The implementation of this will be covered in #33534 (closed) after the discovery is complete.
Problem to solve
Currently, subgroups inherit in total the members from the parent group.
While it is possible to override the members access on subgroups (for example, give master access to someone on a subgroup who has developer on the parent group), it is not possible at the moment to remove access to members on subgroups (for example, in a confidential private group, allow only members from the parent group who have some admin status to see and enter the subgroup.
Intended users
Sidney (Systems Administrator)
Constraints
A "secret" group with no membership inheritance can't have subgroups. For example:
Top-level group
Subgroup A (inheritance, further nesting allowed)
Sub-subgroup B (inheritance, further nesting allowed)
Secret subgroup A (no inheritance, no further subgroups allowed)
Secret subgroup B (no inheritance, no further subgroups allowed)
Owners can always get inherited. If we toggle membership inheritance, there's a chance we leave Owners behind and could have a weird situation of an Owner-less group. To prevent that, allow Owners to always be inherited.
I would say that each subgroup should have the flag "inherit members".
I would also add this flag to the projects as well.
If enabled, the subgroup will inherit all the members from its direct parent group (note that direct parent can have its own members as well as some members inherited from its own parent, based on the flag setting in it)
If disabled, the subgroup will have empty list of members and user (owner or maintainer) should explicitly add group/project members.
Changing the parent's flag should not change or affect the flag of the child groups/projects.
A flag of the group/project should be "inherit members" which defines if that group inherits members from its parent or it starts with a blank list of members.
That said if we have group chain A -> B -> C and they have the following members (a1, a2), (b1), (c1) respectively and they all have the "inherit members" set to TRUE, the effective members would be:
A: a1, a2
B: a1, a2, b1
C: a1, a2, b1, c1
If admin changes the flag of group B to FALSE, the effective members would be:
A: a1, a2
B: b1
C: b1, c1
Note: The flag "inherit members" does not have any effect on the root-level group A, so this may be a disabled option for top-level (root) groups.
In my opinion, users in Group C should only inherit from Group B. I think this is more intuitive. It also makes more sense for the problem we want to solve, which is allowing the creation of hidden groups inside of a top-level group.
If Group B is the hidden group (preparing for a product launch that we don't want to leak), there may be lots of subgroups inside of it. I want to add the team to Group B and not have to add them to all of the sub-groups underneath it as well; if we inherit from all parent groups, I'd have to disable inheritance for every single sub-group and add every single member separately.
@jeremy@mksionek - Agreed here, Group C should only inherit from B. The first iteration can disable the ability to change inheritance from any downstream group if it makes it easier.
In your example this would mean Group C doesn't have the ability to change inheritance, it's always off. So would Group D and Group E, etc.

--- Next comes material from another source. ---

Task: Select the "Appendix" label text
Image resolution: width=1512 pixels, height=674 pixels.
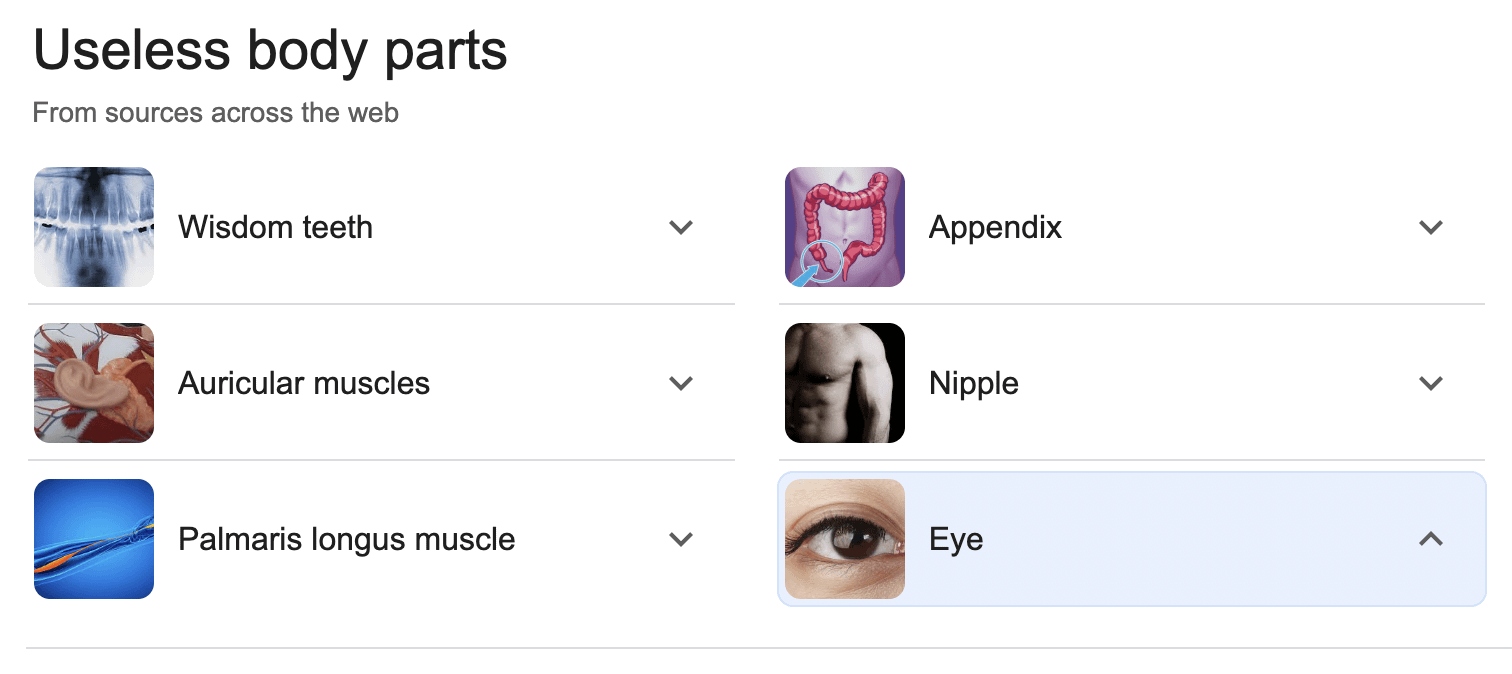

This is a good idea, but not as crucial as the inheritance of members.
If we want to have this feature, it would probably make sense to have the "Require all users in this group to setup Two-factor authentication" checkbox as 3-state checkbox:
checked - require 2FA
unchecked - 2FA not required
3rd state - inherit from parent's settings (the default option)

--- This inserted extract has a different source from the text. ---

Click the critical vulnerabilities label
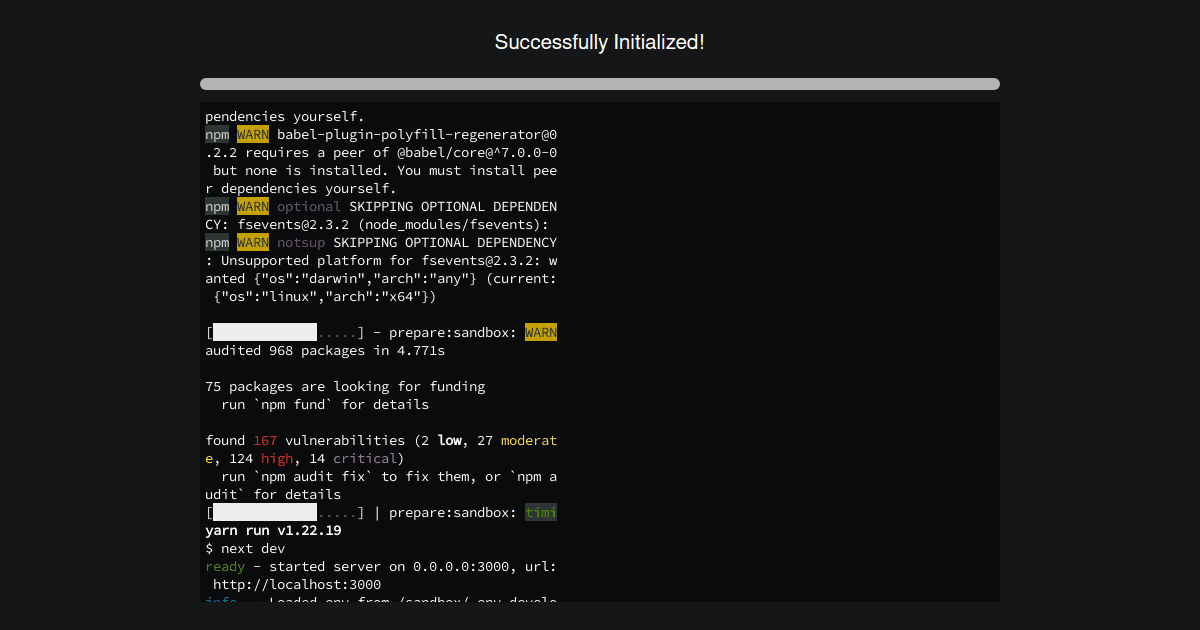[364, 458]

search page: in users scope, when a group is given, we search for users in ancestors, given group, and descendants of the given group. Does this behaviour should change?
I am not sure that I understood the questions correctly, but the following may be very handy:
When user defines a (sub)group or project members, a "search for a user" a search logic that populates the auto suggest box search results should be driven by additional flag. This new search flag would tell which set of users should be searched:
direct parent's members only (selected by default)
entire ancestor tree members
entire world (all gitlab.com users)
This option is very important because right now one can very easily select wrong (outside of the organisation) user with similar username and allow him/her the access to the non-public project.
Execution proposition: as this will require adding two paths of adding authorizations/checking authorizations etc, my proposition is to roll it out behind a feature flag in a really small MRs. One MR for all changes looking at the scope of changes will be unreviewable :(
I think we should 1) answer all questions, probably with UX involved 2) with all questions answered, break it down into smaller issues (one for settings, one for search, one for policies (very tricky) etc) 3) implement the issues one by one behind the feature flag 4) test it extensively 5) remove the feature flag.
Thanks, that's really helpful. I'm going to break down the issues as suggested and add them to &588 (closed). I'm also going to pull this out of %12.4 since it's clearly not achievable in this release.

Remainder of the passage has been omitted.